The Yak-141 looks every inch a supersonic fighter, with a variable-ramp intake system, small, thin, swept wings, large engine, and twin tail fins. At first glance, a single engine F-15 with half the wing area. In the vertical lift mode, the Yak 141 uses two 9,300 lb thrust turbojet lift-engines, located behind the cockpit, to balance the thrust of the Soyuz R-79 turbofan main engine, rated at 19,840 lb dry thrust or 34,170 lb in afterburning. For vertical lift, the engine exhaust is vectored via a circular nozzle, which uses rotating segments to achieve a vectored angle of up to 95 degrees, to balance the lift engines. The afterburner can be used with the engine vectored up to the full 95 deg.
Hot gas ingestion is partly managed by the separation of the lift engines from the rear nozzle, and partly by the convergence of the forward and rear jets which helps to prevent hot exhaust from the main engine migrating forward to the engine intakes. The lift engine thrust is directed 5 degrees aft of the vertical, and the main nozzle 5 deg forward, and this will result in convergence of the jets to form a fountain effect, reducing suck-down, along with the use of a high wing location.
However, little attention appears to have been paid to ground erosion and acoustic effects. The main engine uses afterburning in the vertical lift, and the lift engines are straight turbojets with a turbine entry temperature of 1480 deg C. As a result, the exhaust gases are hot and high-speed. The aircraft’s 1991 flying at Paris was curtailed due to damage caused by the aircraft exhaust to the runway, and at Farnborough in 1992, hovering flight was demonstrated, but at 500 feet rather than by a vertical landing.
The Boeing X-32 competed with the Lockheed-Martin X-35 in the Joint-Strike Fighter Concept Demonstration Phase, losing out to that aircraft, which went on to become the F-35 Lightning II. The JSF programme was extremely challenging, calling on manufacturers to provide configurations from the same basic concept suitable for ASTOVL, conventional carrier operations, or use as a land-based fighter and strike aircraft. In addition, the aircraft was required to be stealthy, supersonic and have manoeuvrability similar to an F-16. The X-32B and X-35B were, respectively, the Boeing and Lockheed-Martin ASTOVL concept demonstrators.

◆ **Entries provided**:
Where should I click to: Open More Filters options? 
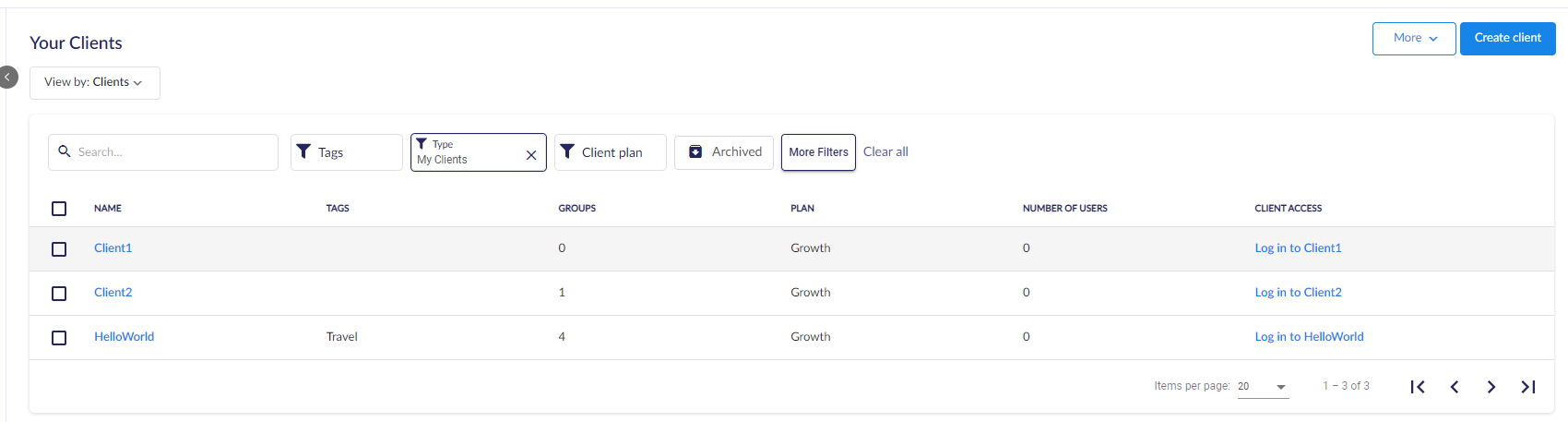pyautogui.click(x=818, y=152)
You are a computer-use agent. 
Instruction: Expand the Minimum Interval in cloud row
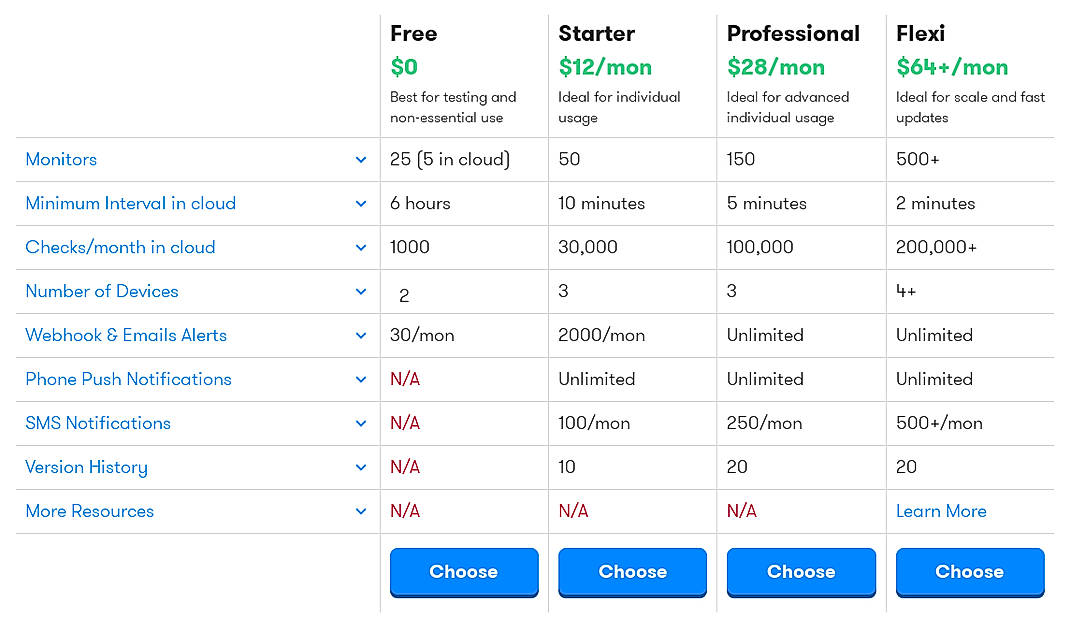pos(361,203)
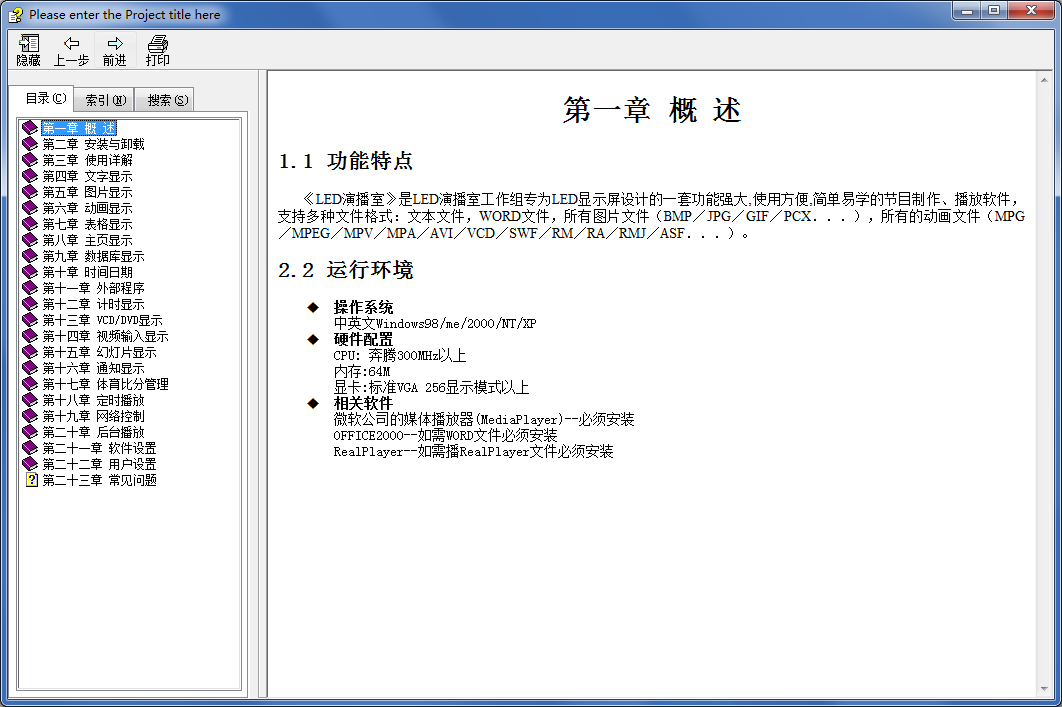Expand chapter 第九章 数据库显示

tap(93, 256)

◆ **Short task**:
Extend the passage on the Yak-141 and the X-32 vertical-lift fighters, beginning after its final sentence about the X-32B and X-35B demonstrators.

◆ **Response to this exercise**:
The Boeing response was a remarkably chubby aircraft with a small delta wing and a chin intake. The propulsion system took air from the exhaust system of its F-119 turbofan engine, and ducted this forward to a pair of vectoring nozzles located near the centre of gravity. No afterburning or other thrust augmentation system was used to increase thrust, and the vertical lift available would thus have been limited to perhaps 28,000 lbs. In comparison, the Lockheed-Martin F-35B STOVL variant of the JSF has a maximum vertical lift of 39,700 lb.
The Boeing X-32B design was focused on simplicity and low risk, using a mixed-flow vectored thrust arrangement which relied only on changing the exhaust path from the rear nozzles to the lift nozzles for VL operation. The Lockheed-Martin X-35B design relies on the clutch-driven lift fan to greatly increase the mass flow through the propulsion system, as well as a three-bearing vectoring rear nozzle like that first flown on the Yak-141, but derived from earlier Pratt & Whitney and Convair design work.
The use of mixed fan and core air at the lift nozzles reduces the temperature of the exhaust, but the location of the vertical lift nozzles at the centre of gravity, combined with the chin intake system, increases the probability of hot gas ingestion. However, a portion of the fan air is brought forward ahead of the main lift nozzles to act as a cold-air dam, helping to prevent hot gas ingestion. The high wing, cold-air dam and convergence of the lift jets were all intended to reduce aerodynamic suck-down, and the mixed-flow exhaust system was also intended to reduce ground erosion and airframe heating issues.
Notwithstanding the risk, weight, and simplicity benefits of the propulsion concept, it required positioning the engine vertical landing nozzles at the centre of gravity, with an extended jet pipe leading to the rear propulsion nozzle. Overall size constraints and weight and balance requirements lead to the relatively short forward fuselage, and the chubby appearance noted earlier. Moreover, changes in the manoeuvre requirements for the aircraft meant that a larger wing and a tailplane would be required for the production design, which could not be demonstrated by the X-32B.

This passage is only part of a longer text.